## Assignment:
Which of the lines below mention the word "under"? Pull each one out.

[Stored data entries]
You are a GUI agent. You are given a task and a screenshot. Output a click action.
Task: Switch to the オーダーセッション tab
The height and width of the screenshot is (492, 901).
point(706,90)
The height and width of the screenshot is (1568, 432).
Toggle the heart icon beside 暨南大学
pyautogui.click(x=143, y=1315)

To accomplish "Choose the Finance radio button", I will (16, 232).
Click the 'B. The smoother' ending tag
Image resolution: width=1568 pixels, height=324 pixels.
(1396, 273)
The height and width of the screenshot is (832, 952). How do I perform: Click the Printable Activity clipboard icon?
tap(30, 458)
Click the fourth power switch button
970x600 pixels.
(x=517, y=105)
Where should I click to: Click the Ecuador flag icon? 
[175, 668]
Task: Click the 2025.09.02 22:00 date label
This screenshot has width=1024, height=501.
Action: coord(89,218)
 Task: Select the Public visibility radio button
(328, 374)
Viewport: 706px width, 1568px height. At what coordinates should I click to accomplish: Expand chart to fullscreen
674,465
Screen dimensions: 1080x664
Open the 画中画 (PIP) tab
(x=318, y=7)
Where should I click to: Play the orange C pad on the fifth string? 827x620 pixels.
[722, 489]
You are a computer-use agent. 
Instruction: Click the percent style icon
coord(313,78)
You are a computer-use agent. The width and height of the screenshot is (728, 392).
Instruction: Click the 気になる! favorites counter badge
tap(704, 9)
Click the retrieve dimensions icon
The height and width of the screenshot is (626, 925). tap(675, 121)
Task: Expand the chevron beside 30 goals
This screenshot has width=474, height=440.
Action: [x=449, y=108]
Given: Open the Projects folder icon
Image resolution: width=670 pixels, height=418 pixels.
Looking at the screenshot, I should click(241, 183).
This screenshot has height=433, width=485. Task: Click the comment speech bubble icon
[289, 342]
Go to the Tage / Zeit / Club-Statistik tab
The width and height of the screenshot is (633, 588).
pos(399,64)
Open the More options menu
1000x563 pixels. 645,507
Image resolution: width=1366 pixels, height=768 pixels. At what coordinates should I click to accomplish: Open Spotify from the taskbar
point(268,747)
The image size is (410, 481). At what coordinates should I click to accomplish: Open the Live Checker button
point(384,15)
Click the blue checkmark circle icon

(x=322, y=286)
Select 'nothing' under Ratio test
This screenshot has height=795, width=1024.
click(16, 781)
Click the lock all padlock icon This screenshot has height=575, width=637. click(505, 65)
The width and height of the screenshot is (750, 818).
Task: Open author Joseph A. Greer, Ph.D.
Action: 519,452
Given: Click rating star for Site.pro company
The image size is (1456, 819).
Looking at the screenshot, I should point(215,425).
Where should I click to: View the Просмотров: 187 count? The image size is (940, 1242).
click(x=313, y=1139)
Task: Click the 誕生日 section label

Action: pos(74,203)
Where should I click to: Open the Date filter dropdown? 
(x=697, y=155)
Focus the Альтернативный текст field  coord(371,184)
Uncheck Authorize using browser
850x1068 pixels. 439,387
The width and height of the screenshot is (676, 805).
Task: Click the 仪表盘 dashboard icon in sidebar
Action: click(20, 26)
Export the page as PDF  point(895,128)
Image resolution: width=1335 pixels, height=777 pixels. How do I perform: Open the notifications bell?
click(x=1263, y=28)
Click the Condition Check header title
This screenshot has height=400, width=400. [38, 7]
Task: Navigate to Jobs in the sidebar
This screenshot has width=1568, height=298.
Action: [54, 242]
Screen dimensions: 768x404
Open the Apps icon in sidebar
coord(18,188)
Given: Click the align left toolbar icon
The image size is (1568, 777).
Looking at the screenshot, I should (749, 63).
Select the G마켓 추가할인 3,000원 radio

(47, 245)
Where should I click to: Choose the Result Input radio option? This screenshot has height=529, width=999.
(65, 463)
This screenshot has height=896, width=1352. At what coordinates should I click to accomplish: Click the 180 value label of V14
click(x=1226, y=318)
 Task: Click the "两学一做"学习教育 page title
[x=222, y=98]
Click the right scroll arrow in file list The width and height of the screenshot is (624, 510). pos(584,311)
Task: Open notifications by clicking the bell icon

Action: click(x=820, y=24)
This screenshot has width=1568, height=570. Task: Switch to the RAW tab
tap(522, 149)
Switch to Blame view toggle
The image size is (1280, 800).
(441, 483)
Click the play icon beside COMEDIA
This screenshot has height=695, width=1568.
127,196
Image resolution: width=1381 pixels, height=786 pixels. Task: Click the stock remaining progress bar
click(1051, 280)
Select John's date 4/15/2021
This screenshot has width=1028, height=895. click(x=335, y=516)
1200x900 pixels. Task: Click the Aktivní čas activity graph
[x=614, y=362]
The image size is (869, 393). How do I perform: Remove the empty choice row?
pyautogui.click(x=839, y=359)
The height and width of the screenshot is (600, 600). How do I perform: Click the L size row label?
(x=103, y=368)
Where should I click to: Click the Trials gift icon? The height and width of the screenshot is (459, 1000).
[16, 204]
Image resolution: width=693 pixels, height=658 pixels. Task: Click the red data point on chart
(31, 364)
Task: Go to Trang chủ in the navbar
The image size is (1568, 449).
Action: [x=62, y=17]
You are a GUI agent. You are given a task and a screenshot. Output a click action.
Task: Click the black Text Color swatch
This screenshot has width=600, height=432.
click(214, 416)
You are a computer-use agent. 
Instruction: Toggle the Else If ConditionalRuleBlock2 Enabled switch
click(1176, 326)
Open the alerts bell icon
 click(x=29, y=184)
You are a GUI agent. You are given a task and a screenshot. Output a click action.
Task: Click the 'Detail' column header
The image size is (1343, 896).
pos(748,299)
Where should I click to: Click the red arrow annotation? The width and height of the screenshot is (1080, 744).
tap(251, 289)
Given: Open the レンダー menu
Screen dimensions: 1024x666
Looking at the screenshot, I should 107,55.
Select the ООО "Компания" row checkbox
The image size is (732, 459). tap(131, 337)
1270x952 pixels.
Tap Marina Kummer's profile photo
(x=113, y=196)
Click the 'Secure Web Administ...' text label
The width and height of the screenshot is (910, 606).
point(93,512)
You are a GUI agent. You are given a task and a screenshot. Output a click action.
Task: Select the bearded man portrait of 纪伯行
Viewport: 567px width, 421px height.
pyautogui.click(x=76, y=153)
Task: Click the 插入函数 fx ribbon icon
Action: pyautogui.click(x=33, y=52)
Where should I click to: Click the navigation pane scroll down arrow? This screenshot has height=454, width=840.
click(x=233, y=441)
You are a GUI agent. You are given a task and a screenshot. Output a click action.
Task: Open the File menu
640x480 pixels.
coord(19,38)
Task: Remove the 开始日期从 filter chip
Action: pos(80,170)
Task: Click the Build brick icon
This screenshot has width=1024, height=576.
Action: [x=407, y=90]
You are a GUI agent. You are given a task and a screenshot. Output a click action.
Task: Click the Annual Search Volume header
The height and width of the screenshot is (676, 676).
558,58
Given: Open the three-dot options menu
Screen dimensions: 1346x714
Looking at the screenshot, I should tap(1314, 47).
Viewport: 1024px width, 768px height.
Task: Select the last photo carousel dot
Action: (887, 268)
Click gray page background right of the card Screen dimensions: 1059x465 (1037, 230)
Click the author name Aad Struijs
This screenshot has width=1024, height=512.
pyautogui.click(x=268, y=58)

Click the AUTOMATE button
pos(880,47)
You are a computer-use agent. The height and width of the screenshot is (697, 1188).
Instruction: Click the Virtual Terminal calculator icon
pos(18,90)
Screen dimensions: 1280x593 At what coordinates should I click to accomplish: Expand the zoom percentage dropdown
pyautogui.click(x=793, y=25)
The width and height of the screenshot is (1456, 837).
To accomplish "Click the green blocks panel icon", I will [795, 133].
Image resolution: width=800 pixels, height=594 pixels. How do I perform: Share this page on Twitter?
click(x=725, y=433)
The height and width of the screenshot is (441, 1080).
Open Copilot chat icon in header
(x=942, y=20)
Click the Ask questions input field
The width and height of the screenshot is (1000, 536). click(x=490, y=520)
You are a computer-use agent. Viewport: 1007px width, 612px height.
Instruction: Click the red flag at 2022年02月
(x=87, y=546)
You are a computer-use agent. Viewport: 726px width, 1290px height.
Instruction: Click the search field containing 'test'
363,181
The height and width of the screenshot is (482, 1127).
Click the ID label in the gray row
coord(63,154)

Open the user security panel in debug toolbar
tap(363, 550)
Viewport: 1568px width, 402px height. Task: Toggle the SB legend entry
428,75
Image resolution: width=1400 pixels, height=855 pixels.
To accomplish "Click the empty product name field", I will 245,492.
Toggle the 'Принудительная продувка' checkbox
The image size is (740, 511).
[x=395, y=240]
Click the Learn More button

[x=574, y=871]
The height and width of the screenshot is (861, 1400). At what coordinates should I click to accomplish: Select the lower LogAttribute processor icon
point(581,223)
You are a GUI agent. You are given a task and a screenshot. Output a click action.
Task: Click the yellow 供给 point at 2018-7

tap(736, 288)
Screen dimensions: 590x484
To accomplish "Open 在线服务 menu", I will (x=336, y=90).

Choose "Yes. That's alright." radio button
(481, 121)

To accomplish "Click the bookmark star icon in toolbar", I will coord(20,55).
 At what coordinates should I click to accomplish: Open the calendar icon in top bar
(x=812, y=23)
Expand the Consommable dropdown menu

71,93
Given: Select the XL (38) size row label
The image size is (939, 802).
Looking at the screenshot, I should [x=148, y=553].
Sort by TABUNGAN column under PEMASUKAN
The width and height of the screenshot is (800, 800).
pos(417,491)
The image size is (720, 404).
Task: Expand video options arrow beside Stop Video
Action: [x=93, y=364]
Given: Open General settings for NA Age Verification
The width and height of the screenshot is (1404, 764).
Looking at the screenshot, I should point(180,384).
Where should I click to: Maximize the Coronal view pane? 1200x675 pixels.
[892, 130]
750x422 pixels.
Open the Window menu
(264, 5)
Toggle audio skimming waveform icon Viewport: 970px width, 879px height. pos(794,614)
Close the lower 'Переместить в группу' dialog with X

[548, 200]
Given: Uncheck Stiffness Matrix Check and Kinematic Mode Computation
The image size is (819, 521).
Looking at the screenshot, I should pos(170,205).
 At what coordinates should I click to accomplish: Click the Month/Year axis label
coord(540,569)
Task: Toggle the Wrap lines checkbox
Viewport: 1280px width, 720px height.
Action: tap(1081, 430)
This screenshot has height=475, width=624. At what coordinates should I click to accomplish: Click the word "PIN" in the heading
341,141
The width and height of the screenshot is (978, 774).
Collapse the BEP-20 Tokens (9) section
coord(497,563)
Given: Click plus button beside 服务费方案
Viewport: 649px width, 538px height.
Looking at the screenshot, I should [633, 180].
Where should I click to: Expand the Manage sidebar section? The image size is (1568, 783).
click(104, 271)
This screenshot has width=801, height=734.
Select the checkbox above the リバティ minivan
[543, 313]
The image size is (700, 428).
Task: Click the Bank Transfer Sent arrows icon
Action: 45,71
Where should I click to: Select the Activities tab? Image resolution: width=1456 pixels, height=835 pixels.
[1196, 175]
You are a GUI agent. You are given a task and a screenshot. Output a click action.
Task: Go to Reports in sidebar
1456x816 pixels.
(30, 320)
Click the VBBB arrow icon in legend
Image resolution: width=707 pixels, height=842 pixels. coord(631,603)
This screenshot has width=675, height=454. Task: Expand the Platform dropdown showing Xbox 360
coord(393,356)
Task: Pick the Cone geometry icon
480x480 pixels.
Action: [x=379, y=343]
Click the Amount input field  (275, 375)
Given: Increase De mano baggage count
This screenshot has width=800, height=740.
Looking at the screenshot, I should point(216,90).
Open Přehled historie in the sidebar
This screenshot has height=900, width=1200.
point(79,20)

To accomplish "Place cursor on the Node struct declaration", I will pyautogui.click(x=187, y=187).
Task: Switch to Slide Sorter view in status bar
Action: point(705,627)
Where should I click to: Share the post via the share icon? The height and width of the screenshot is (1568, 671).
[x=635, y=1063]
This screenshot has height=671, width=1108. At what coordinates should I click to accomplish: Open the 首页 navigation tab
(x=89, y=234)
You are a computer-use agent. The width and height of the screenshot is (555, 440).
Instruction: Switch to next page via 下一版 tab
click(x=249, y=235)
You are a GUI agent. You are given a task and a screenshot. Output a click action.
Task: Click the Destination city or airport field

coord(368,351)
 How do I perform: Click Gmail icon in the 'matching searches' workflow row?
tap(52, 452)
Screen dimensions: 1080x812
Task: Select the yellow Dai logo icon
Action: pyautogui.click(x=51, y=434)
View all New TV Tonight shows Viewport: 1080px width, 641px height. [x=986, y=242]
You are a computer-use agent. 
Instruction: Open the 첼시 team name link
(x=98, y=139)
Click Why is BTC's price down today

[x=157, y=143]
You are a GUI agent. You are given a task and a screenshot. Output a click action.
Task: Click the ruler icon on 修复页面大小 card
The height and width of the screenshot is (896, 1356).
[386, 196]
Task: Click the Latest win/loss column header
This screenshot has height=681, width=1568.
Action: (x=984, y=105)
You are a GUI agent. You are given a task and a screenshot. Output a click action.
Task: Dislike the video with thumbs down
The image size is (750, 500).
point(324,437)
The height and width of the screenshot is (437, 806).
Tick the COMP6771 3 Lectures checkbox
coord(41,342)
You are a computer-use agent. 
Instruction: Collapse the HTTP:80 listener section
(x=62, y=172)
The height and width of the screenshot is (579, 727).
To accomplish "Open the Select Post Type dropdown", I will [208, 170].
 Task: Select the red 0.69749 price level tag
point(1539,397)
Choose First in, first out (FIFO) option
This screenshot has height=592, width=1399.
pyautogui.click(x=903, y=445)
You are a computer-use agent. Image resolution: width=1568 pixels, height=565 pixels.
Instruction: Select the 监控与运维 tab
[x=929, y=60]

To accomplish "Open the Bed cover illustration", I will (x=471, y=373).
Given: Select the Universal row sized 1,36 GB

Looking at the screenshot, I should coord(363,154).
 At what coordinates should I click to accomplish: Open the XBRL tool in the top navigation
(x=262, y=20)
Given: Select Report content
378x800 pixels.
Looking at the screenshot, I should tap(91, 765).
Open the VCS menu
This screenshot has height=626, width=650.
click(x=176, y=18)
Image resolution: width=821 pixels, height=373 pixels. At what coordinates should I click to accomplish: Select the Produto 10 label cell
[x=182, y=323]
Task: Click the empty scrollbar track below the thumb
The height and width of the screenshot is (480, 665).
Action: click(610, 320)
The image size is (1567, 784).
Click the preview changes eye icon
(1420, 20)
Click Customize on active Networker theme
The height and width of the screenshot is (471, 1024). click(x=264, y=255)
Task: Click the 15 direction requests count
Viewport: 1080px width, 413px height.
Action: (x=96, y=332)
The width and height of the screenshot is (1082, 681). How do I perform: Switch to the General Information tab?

## Task output:
Select 'nothing' under Ratio test
Sort by TABUNGAN column under PEMASUKAN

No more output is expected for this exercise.